# Task item:
Line by line, copy the data below exactly.

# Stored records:
⟨

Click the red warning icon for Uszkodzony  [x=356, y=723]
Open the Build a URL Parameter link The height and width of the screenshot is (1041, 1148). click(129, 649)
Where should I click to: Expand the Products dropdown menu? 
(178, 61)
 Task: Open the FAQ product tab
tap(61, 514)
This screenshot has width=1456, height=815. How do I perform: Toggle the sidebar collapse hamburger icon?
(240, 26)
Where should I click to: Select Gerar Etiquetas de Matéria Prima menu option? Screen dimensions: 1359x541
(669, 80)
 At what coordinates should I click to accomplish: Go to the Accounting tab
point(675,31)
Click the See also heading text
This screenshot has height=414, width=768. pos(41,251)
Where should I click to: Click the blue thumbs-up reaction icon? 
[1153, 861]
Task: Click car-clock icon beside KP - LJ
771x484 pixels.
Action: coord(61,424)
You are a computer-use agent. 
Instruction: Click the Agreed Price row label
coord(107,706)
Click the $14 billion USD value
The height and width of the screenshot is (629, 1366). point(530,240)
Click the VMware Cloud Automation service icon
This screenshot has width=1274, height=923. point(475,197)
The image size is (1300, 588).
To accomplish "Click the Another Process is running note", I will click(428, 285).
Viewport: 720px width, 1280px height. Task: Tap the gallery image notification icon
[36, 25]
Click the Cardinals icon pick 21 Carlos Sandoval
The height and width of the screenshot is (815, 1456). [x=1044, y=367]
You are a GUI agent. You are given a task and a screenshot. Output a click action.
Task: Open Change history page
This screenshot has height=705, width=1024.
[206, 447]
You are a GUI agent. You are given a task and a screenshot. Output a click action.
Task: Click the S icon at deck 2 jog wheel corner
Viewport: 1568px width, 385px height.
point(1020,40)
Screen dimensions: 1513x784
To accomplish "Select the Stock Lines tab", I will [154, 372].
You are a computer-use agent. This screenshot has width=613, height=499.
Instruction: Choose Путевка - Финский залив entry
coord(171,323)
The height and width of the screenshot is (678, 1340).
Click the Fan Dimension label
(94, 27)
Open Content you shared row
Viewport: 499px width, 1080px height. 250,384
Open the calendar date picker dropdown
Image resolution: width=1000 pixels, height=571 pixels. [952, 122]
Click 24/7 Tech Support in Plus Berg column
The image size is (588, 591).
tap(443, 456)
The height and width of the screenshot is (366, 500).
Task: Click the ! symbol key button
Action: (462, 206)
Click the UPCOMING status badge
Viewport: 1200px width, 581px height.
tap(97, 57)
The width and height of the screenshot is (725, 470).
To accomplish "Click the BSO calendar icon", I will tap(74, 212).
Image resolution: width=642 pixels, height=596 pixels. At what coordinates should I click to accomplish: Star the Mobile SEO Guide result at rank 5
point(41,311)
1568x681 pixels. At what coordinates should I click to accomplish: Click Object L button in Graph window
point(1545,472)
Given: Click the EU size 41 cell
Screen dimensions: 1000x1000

⟩

# Worked solution:
Click the red warning icon for Uszkodzony  [x=356, y=723]
Open the Build a URL Parameter link The height and width of the screenshot is (1041, 1148). click(129, 649)
Where should I click to: Expand the Products dropdown menu? 
(178, 61)
 Task: Open the FAQ product tab
tap(61, 514)
This screenshot has width=1456, height=815. How do I perform: Toggle the sidebar collapse hamburger icon?
(240, 26)
Where should I click to: Select Gerar Etiquetas de Matéria Prima menu option? Screen dimensions: 1359x541
(669, 80)
 At what coordinates should I click to accomplish: Go to the Accounting tab
point(675,31)
Click the See also heading text
This screenshot has height=414, width=768. pos(41,251)
Where should I click to: Click the blue thumbs-up reaction icon? 
[1153, 861]
Task: Click car-clock icon beside KP - LJ
771x484 pixels.
Action: coord(61,424)
You are a computer-use agent. 
Instruction: Click the Agreed Price row label
coord(107,706)
Click the $14 billion USD value
The height and width of the screenshot is (629, 1366). point(530,240)
Click the VMware Cloud Automation service icon
This screenshot has width=1274, height=923. point(475,197)
The image size is (1300, 588).
To accomplish "Click the Another Process is running note", I will click(428, 285).
Viewport: 720px width, 1280px height. Task: Tap the gallery image notification icon
[36, 25]
Click the Cardinals icon pick 21 Carlos Sandoval
The height and width of the screenshot is (815, 1456). [x=1044, y=367]
You are a GUI agent. You are given a task and a screenshot. Output a click action.
Task: Open Change history page
This screenshot has height=705, width=1024.
[206, 447]
You are a GUI agent. You are given a task and a screenshot. Output a click action.
Task: Click the S icon at deck 2 jog wheel corner
Viewport: 1568px width, 385px height.
point(1020,40)
Screen dimensions: 1513x784
To accomplish "Select the Stock Lines tab", I will [154, 372].
You are a computer-use agent. This screenshot has width=613, height=499.
Instruction: Choose Путевка - Финский залив entry
coord(171,323)
The height and width of the screenshot is (678, 1340).
Click the Fan Dimension label
(94, 27)
Open Content you shared row
Viewport: 499px width, 1080px height. 250,384
Open the calendar date picker dropdown
Image resolution: width=1000 pixels, height=571 pixels. [952, 122]
Click 24/7 Tech Support in Plus Berg column
The image size is (588, 591).
tap(443, 456)
The height and width of the screenshot is (366, 500).
Task: Click the ! symbol key button
Action: (462, 206)
Click the UPCOMING status badge
Viewport: 1200px width, 581px height.
tap(97, 57)
The width and height of the screenshot is (725, 470).
To accomplish "Click the BSO calendar icon", I will tap(74, 212).
Image resolution: width=642 pixels, height=596 pixels. At what coordinates should I click to accomplish: Star the Mobile SEO Guide result at rank 5
point(41,311)
1568x681 pixels. At what coordinates should I click to accomplish: Click Object L button in Graph window
point(1545,472)
Given: Click the EU size 41 cell
Screen dimensions: 1000x1000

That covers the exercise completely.